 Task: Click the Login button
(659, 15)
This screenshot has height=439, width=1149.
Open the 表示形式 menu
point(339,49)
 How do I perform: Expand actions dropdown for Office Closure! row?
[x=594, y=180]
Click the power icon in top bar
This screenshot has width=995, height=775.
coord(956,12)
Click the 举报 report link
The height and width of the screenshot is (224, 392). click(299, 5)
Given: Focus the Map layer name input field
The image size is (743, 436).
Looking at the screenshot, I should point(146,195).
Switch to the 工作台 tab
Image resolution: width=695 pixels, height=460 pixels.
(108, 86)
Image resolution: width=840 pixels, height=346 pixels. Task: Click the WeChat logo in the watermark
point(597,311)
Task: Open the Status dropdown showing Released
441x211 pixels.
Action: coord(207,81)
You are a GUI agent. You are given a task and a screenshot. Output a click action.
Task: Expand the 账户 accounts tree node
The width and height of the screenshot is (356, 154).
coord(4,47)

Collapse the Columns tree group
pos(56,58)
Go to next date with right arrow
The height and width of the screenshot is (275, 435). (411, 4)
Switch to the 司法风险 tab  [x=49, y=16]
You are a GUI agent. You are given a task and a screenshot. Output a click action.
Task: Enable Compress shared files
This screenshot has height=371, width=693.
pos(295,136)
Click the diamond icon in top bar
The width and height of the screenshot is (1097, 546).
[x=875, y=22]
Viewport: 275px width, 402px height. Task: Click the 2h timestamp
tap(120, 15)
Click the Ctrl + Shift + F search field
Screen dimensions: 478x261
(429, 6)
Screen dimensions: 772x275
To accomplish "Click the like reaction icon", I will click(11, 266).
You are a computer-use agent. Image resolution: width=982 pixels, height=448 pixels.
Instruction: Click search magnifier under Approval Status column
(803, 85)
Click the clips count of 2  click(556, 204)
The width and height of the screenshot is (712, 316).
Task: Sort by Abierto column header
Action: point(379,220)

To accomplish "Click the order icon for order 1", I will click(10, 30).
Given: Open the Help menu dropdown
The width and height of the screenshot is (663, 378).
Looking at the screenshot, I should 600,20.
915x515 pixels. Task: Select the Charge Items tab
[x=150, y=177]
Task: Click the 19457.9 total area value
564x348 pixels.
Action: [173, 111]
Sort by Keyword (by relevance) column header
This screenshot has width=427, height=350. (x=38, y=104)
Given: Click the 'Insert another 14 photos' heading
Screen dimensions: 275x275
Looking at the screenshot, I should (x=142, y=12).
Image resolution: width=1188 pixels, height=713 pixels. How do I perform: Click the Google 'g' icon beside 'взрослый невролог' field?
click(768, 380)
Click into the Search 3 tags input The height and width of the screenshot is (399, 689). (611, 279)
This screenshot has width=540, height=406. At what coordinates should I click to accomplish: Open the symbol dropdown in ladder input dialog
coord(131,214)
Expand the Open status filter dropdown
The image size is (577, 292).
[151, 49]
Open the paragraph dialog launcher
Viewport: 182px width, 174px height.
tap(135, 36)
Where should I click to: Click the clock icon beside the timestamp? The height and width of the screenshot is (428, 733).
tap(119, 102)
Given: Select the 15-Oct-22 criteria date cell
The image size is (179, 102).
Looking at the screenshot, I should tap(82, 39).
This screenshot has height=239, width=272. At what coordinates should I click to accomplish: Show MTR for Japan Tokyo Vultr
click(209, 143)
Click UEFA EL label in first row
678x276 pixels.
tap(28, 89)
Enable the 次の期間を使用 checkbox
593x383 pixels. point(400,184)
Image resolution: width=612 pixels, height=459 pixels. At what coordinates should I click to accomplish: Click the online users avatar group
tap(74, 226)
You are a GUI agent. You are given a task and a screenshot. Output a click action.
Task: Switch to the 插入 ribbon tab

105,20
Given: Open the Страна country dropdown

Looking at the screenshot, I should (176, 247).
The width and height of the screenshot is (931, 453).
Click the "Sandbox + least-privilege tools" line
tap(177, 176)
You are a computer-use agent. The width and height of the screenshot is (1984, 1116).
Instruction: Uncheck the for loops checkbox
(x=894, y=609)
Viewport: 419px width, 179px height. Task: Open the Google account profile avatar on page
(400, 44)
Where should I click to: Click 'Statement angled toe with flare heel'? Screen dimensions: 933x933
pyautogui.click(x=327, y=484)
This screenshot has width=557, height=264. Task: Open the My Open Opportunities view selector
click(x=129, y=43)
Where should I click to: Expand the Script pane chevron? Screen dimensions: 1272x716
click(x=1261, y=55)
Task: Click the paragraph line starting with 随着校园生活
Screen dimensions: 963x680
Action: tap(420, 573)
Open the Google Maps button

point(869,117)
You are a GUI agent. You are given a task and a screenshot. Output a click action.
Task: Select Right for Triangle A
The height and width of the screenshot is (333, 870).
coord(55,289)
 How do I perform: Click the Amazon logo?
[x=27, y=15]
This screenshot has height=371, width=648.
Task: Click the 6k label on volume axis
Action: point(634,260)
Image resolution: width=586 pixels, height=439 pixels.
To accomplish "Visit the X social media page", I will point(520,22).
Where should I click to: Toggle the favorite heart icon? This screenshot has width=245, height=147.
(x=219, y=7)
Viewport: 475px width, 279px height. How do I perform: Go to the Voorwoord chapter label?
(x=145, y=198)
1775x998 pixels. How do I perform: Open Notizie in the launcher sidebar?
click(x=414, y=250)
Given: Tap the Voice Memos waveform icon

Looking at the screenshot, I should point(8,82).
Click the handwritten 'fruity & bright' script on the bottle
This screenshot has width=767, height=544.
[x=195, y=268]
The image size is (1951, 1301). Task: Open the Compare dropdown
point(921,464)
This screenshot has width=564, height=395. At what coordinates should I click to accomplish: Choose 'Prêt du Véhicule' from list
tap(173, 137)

Given instruction => Switch "diamond icon" to "crown icon" in the items above, and write out all their lines again with nothing else changed.

Answer to the problem =>
 Task: Click the Login button
(659, 15)
This screenshot has height=439, width=1149.
Open the 表示形式 menu
point(339,49)
 How do I perform: Expand actions dropdown for Office Closure! row?
[x=594, y=180]
Click the power icon in top bar
This screenshot has width=995, height=775.
coord(956,12)
Click the 举报 report link
The height and width of the screenshot is (224, 392). click(299, 5)
Given: Focus the Map layer name input field
The image size is (743, 436).
Looking at the screenshot, I should point(146,195).
Switch to the 工作台 tab
Image resolution: width=695 pixels, height=460 pixels.
(108, 86)
Image resolution: width=840 pixels, height=346 pixels. Task: Click the WeChat logo in the watermark
point(597,311)
Task: Open the Status dropdown showing Released
441x211 pixels.
Action: coord(207,81)
You are a GUI agent. You are given a task and a screenshot. Output a click action.
Task: Expand the 账户 accounts tree node
The width and height of the screenshot is (356, 154).
coord(4,47)

Collapse the Columns tree group
pos(56,58)
Go to next date with right arrow
The height and width of the screenshot is (275, 435). (411, 4)
Switch to the 司法风险 tab  [x=49, y=16]
You are a GUI agent. You are given a task and a screenshot. Output a click action.
Task: Enable Compress shared files
This screenshot has height=371, width=693.
pos(295,136)
Click the crown icon in top bar
The width and height of the screenshot is (1097, 546).
[x=875, y=22]
Viewport: 275px width, 402px height. Task: Click the 2h timestamp
tap(120, 15)
Click the Ctrl + Shift + F search field
Screen dimensions: 478x261
(429, 6)
Screen dimensions: 772x275
To accomplish "Click the like reaction icon", I will click(11, 266).
You are a computer-use agent. Image resolution: width=982 pixels, height=448 pixels.
Instruction: Click search magnifier under Approval Status column
(803, 85)
Click the clips count of 2  click(556, 204)
The width and height of the screenshot is (712, 316).
Task: Sort by Abierto column header
Action: point(379,220)

To accomplish "Click the order icon for order 1", I will click(10, 30).
Given: Open the Help menu dropdown
The width and height of the screenshot is (663, 378).
Looking at the screenshot, I should 600,20.
915x515 pixels. Task: Select the Charge Items tab
[x=150, y=177]
Task: Click the 19457.9 total area value
564x348 pixels.
Action: [173, 111]
Sort by Keyword (by relevance) column header
This screenshot has width=427, height=350. (x=38, y=104)
Given: Click the 'Insert another 14 photos' heading
Screen dimensions: 275x275
Looking at the screenshot, I should (x=142, y=12).
Image resolution: width=1188 pixels, height=713 pixels. How do I perform: Click the Google 'g' icon beside 'взрослый невролог' field?
click(768, 380)
Click into the Search 3 tags input The height and width of the screenshot is (399, 689). (611, 279)
This screenshot has width=540, height=406. At what coordinates should I click to accomplish: Open the symbol dropdown in ladder input dialog
coord(131,214)
Expand the Open status filter dropdown
The image size is (577, 292).
[151, 49]
Open the paragraph dialog launcher
Viewport: 182px width, 174px height.
tap(135, 36)
Where should I click to: Click the clock icon beside the timestamp? The height and width of the screenshot is (428, 733).
tap(119, 102)
Given: Select the 15-Oct-22 criteria date cell
The image size is (179, 102).
Looking at the screenshot, I should tap(82, 39).
This screenshot has height=239, width=272. At what coordinates should I click to accomplish: Show MTR for Japan Tokyo Vultr
click(209, 143)
Click UEFA EL label in first row
678x276 pixels.
tap(28, 89)
Enable the 次の期間を使用 checkbox
593x383 pixels. point(400,184)
Image resolution: width=612 pixels, height=459 pixels. At what coordinates should I click to accomplish: Click the online users avatar group
tap(74, 226)
You are a GUI agent. You are given a task and a screenshot. Output a click action.
Task: Switch to the 插入 ribbon tab

105,20
Given: Open the Страна country dropdown

Looking at the screenshot, I should (176, 247).
The width and height of the screenshot is (931, 453).
Click the "Sandbox + least-privilege tools" line
tap(177, 176)
You are a computer-use agent. The width and height of the screenshot is (1984, 1116).
Instruction: Uncheck the for loops checkbox
(x=894, y=609)
Viewport: 419px width, 179px height. Task: Open the Google account profile avatar on page
(400, 44)
Where should I click to: Click 'Statement angled toe with flare heel'? Screen dimensions: 933x933
pyautogui.click(x=327, y=484)
This screenshot has width=557, height=264. Task: Open the My Open Opportunities view selector
click(x=129, y=43)
Where should I click to: Expand the Script pane chevron? Screen dimensions: 1272x716
click(x=1261, y=55)
Task: Click the paragraph line starting with 随着校园生活
Screen dimensions: 963x680
Action: tap(420, 573)
Open the Google Maps button

point(869,117)
You are a GUI agent. You are given a task and a screenshot. Output a click action.
Task: Select Right for Triangle A
The height and width of the screenshot is (333, 870).
coord(55,289)
 How do I perform: Click the Amazon logo?
[x=27, y=15]
This screenshot has height=371, width=648.
Task: Click the 6k label on volume axis
Action: point(634,260)
Image resolution: width=586 pixels, height=439 pixels.
To accomplish "Visit the X social media page", I will point(520,22).
Where should I click to: Toggle the favorite heart icon? This screenshot has width=245, height=147.
(x=219, y=7)
Viewport: 475px width, 279px height. How do I perform: Go to the Voorwoord chapter label?
(x=145, y=198)
1775x998 pixels. How do I perform: Open Notizie in the launcher sidebar?
click(x=414, y=250)
Given: Tap the Voice Memos waveform icon

Looking at the screenshot, I should point(8,82).
Click the handwritten 'fruity & bright' script on the bottle
This screenshot has width=767, height=544.
[x=195, y=268]
The image size is (1951, 1301). Task: Open the Compare dropdown
point(921,464)
This screenshot has width=564, height=395. At what coordinates should I click to accomplish: Choose 'Prêt du Véhicule' from list
tap(173, 137)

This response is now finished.